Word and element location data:
%%

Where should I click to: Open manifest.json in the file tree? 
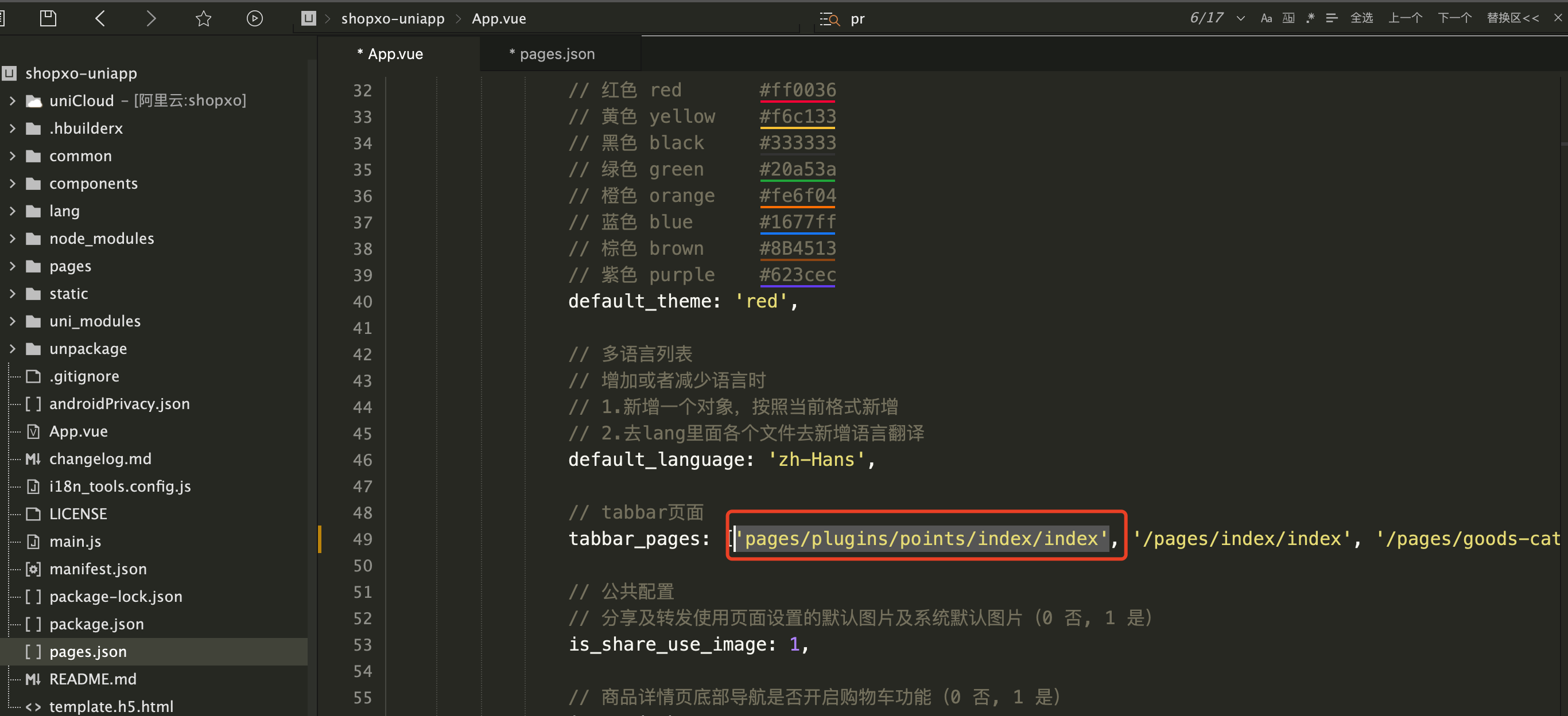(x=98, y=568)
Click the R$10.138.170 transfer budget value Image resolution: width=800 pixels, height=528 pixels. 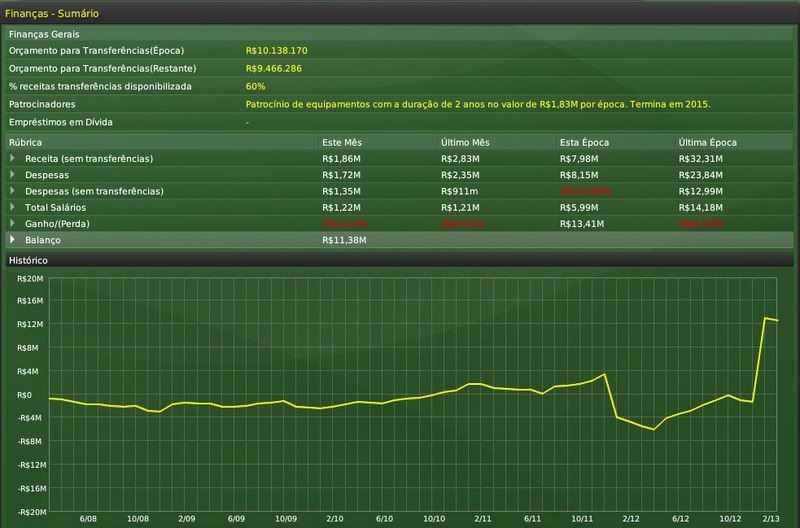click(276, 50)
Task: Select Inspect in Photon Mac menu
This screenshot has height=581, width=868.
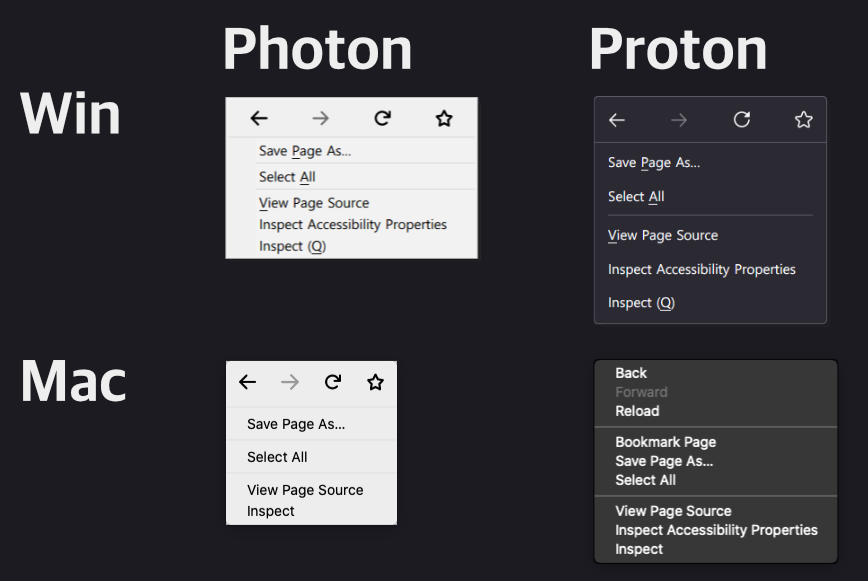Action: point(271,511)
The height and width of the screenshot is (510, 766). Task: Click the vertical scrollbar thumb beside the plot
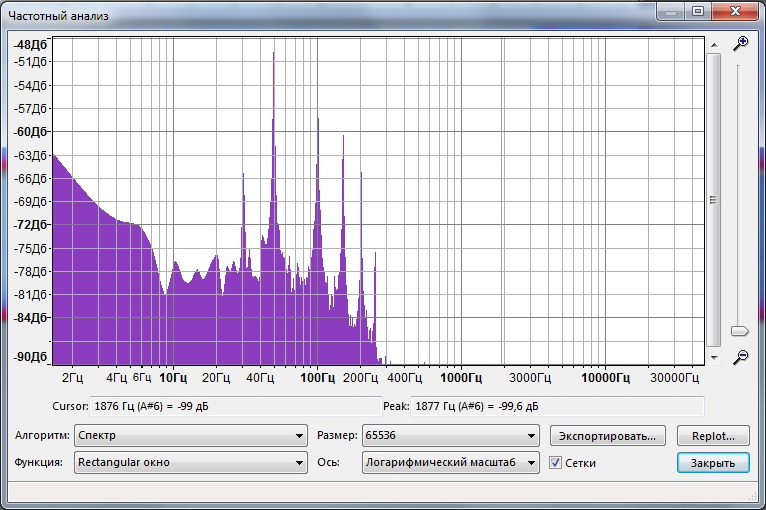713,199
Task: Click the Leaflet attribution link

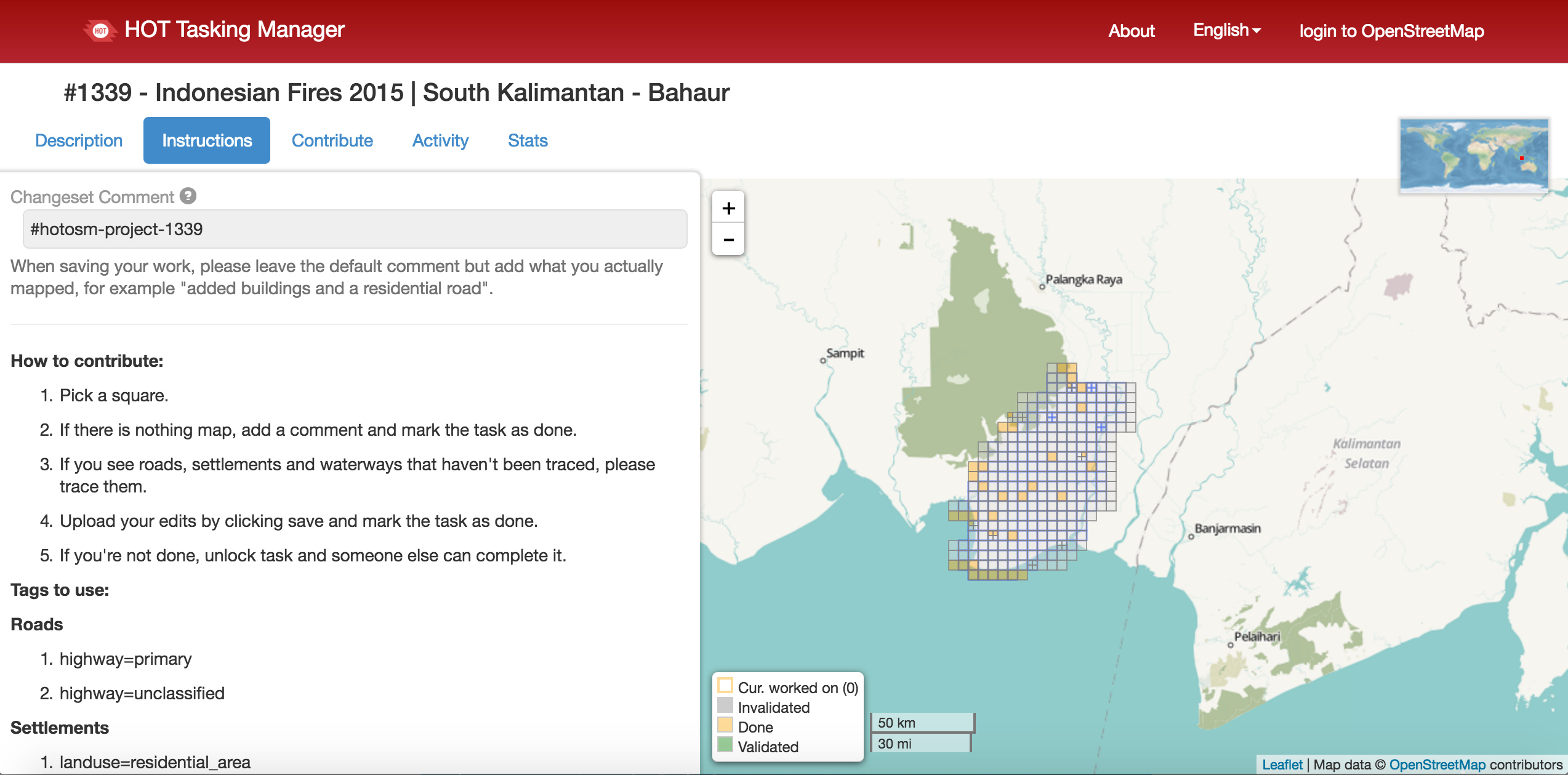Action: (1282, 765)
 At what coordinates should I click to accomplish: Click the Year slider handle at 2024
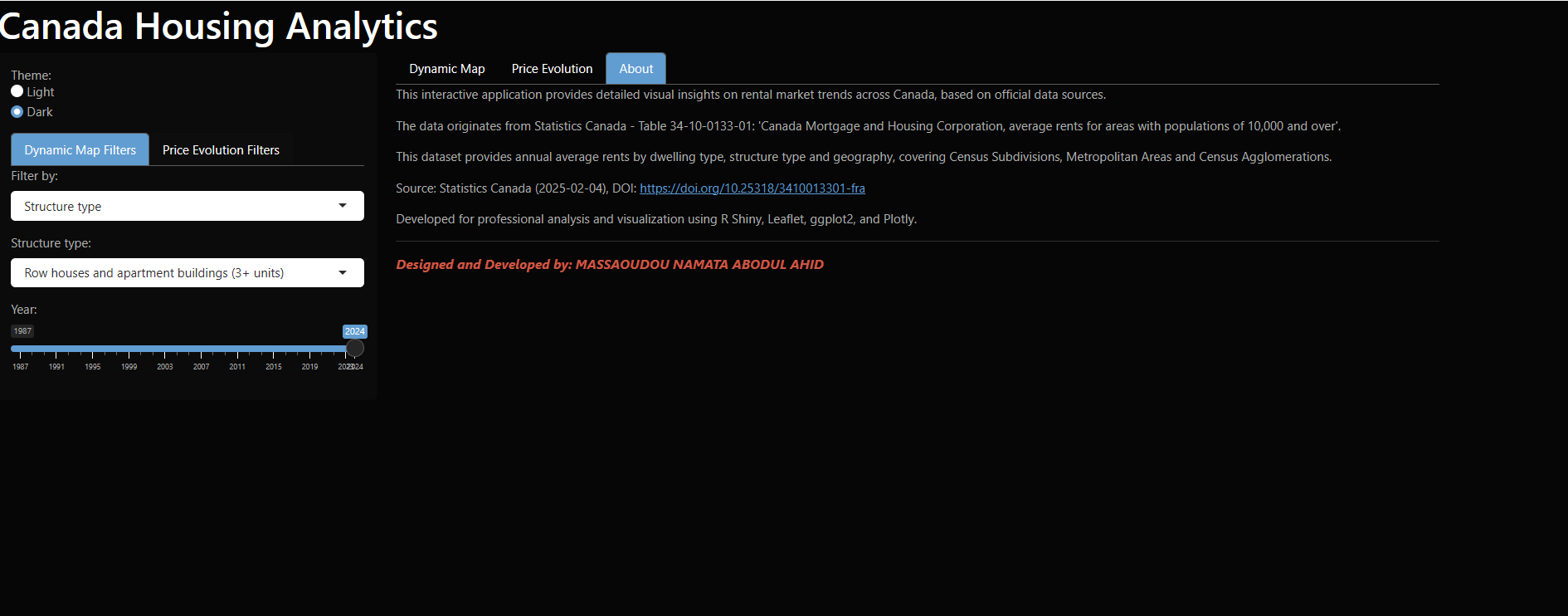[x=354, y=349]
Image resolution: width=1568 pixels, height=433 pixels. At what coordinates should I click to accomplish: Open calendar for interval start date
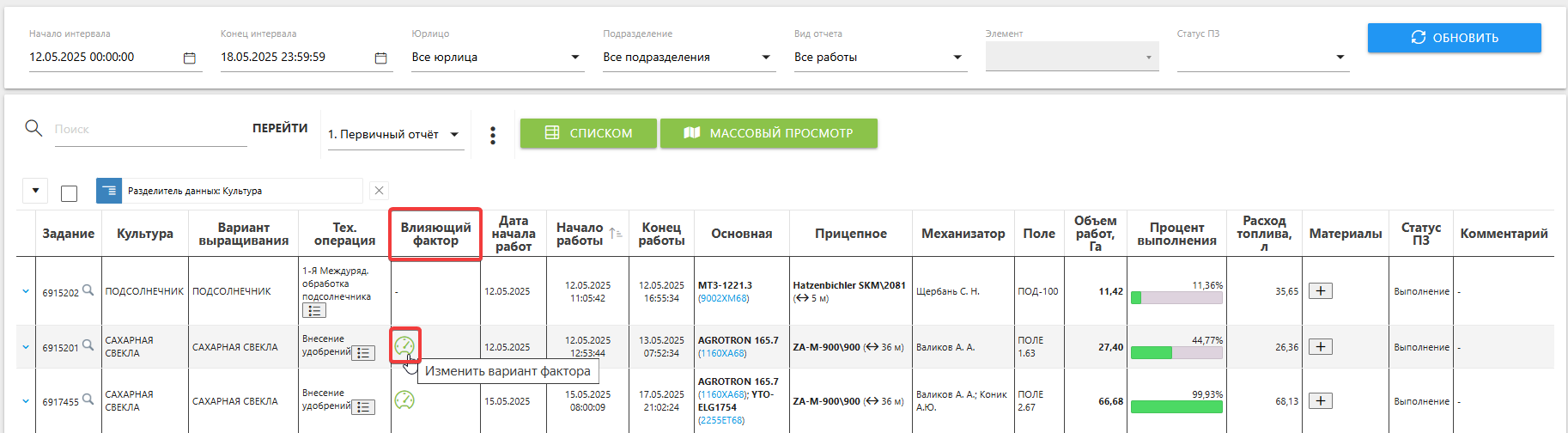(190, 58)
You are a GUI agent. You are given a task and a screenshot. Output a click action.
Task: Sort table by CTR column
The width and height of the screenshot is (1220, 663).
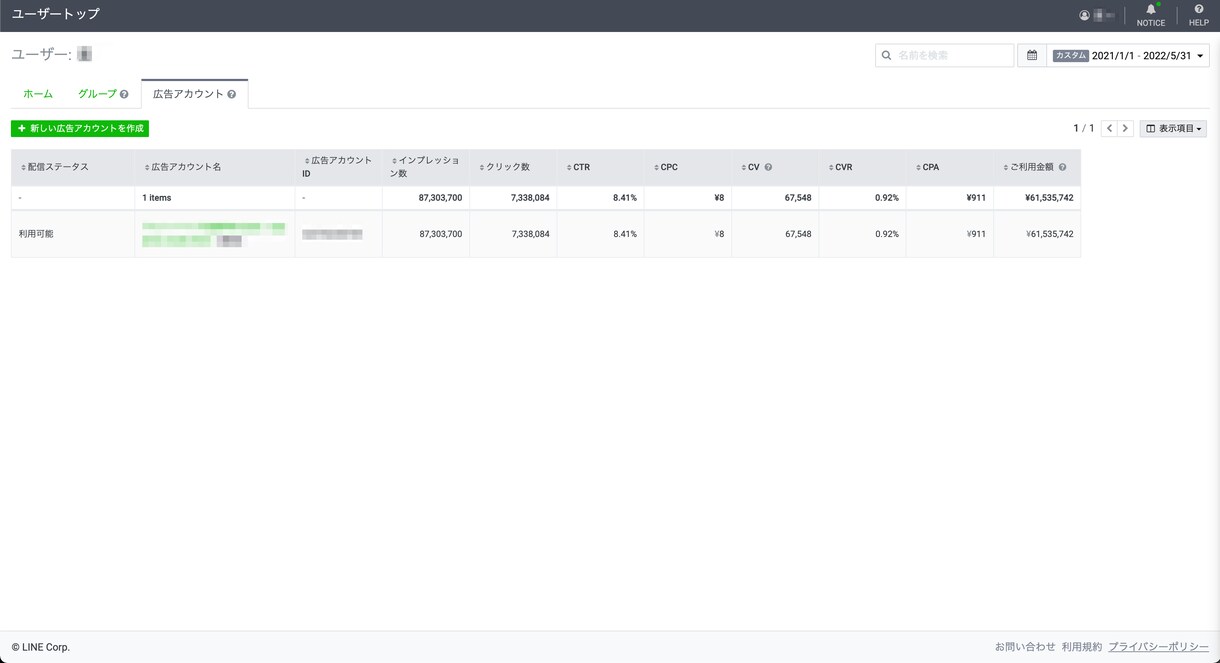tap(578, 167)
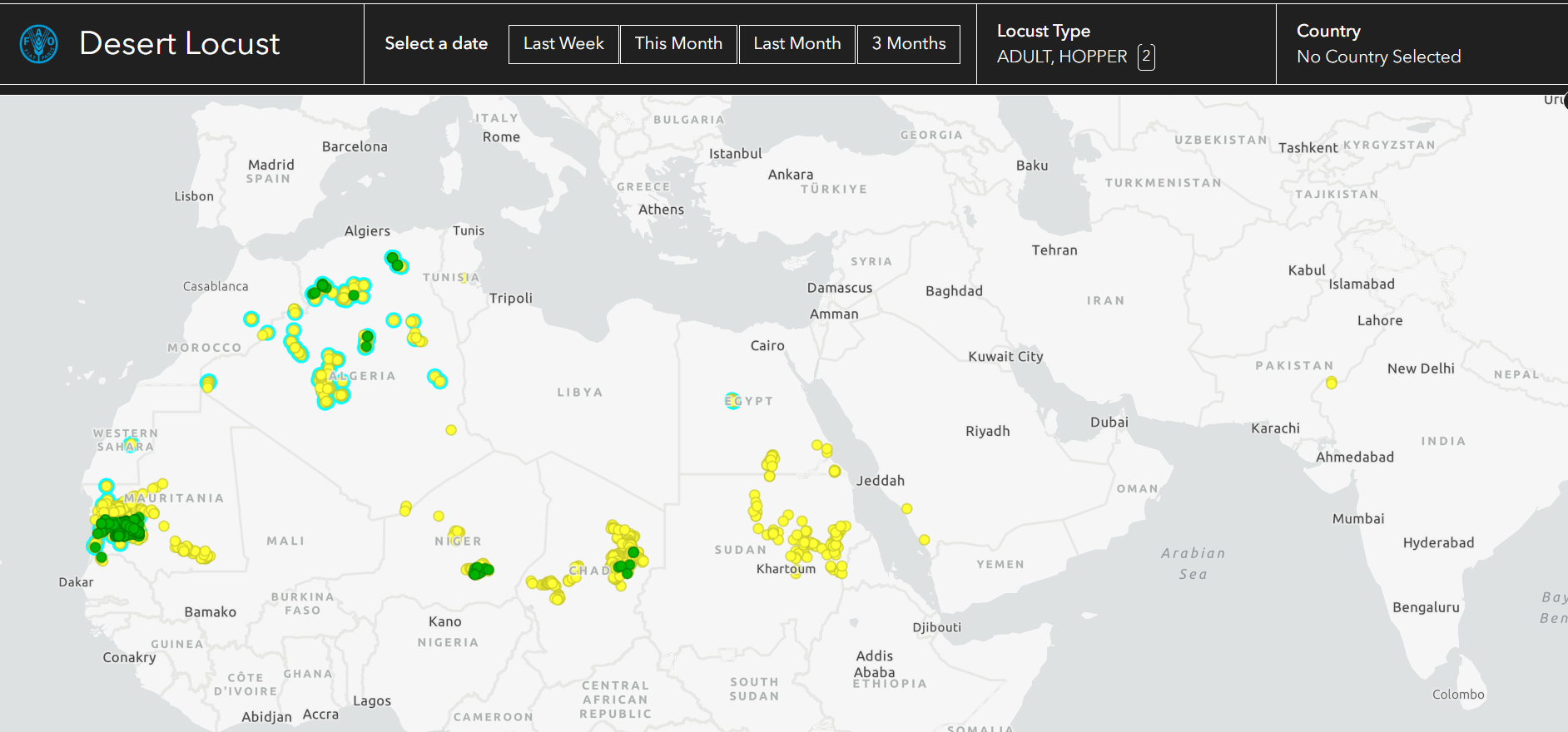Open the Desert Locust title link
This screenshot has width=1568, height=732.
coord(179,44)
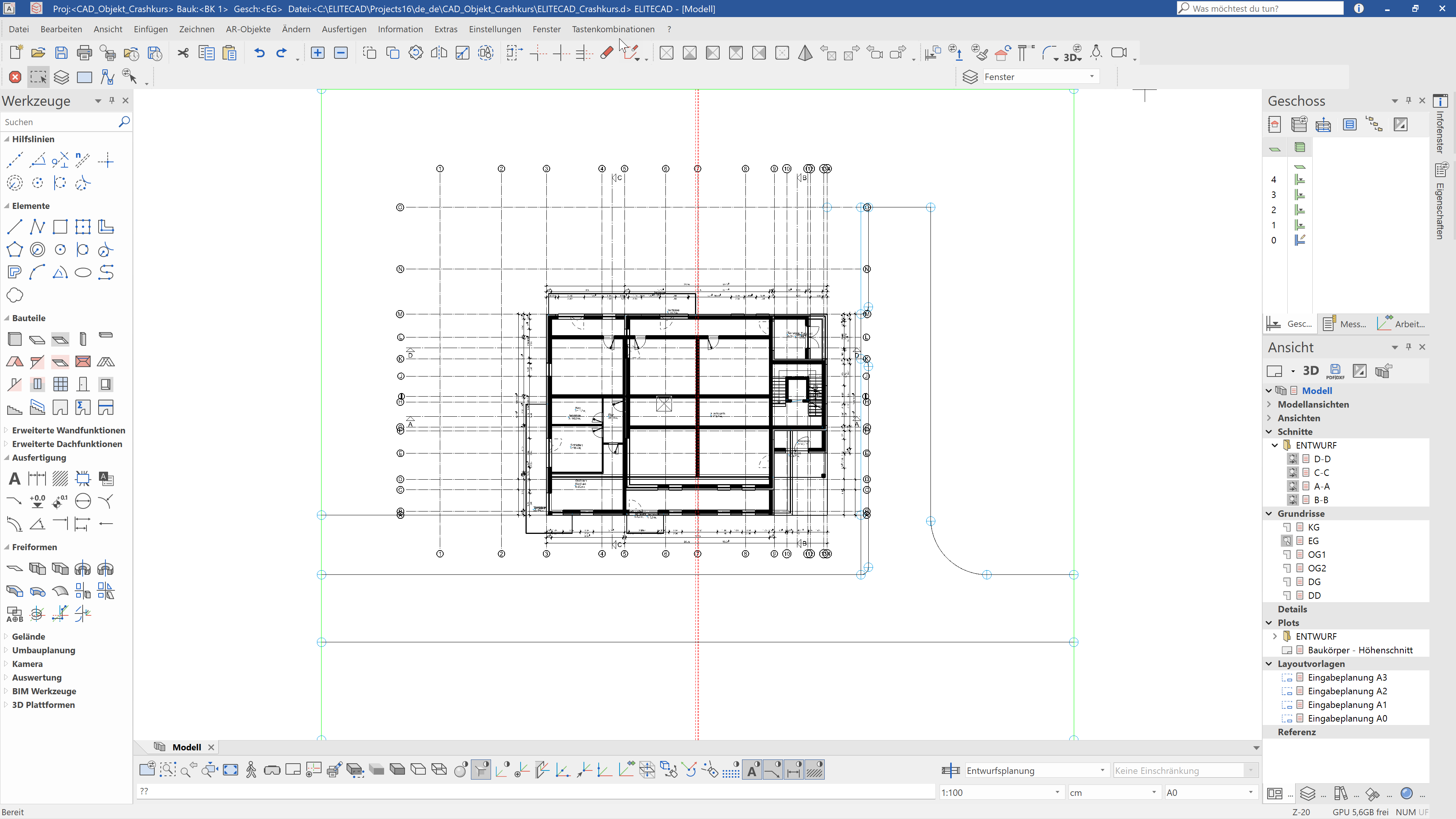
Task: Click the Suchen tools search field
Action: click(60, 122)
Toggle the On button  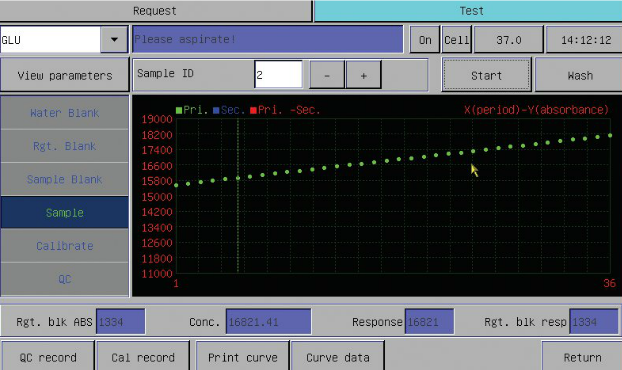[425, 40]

%%

• _What needs to be done_:
Count the lines of the records that contain the word "should", taking case into account, and give only the number.

• _Response to this exercise_:
3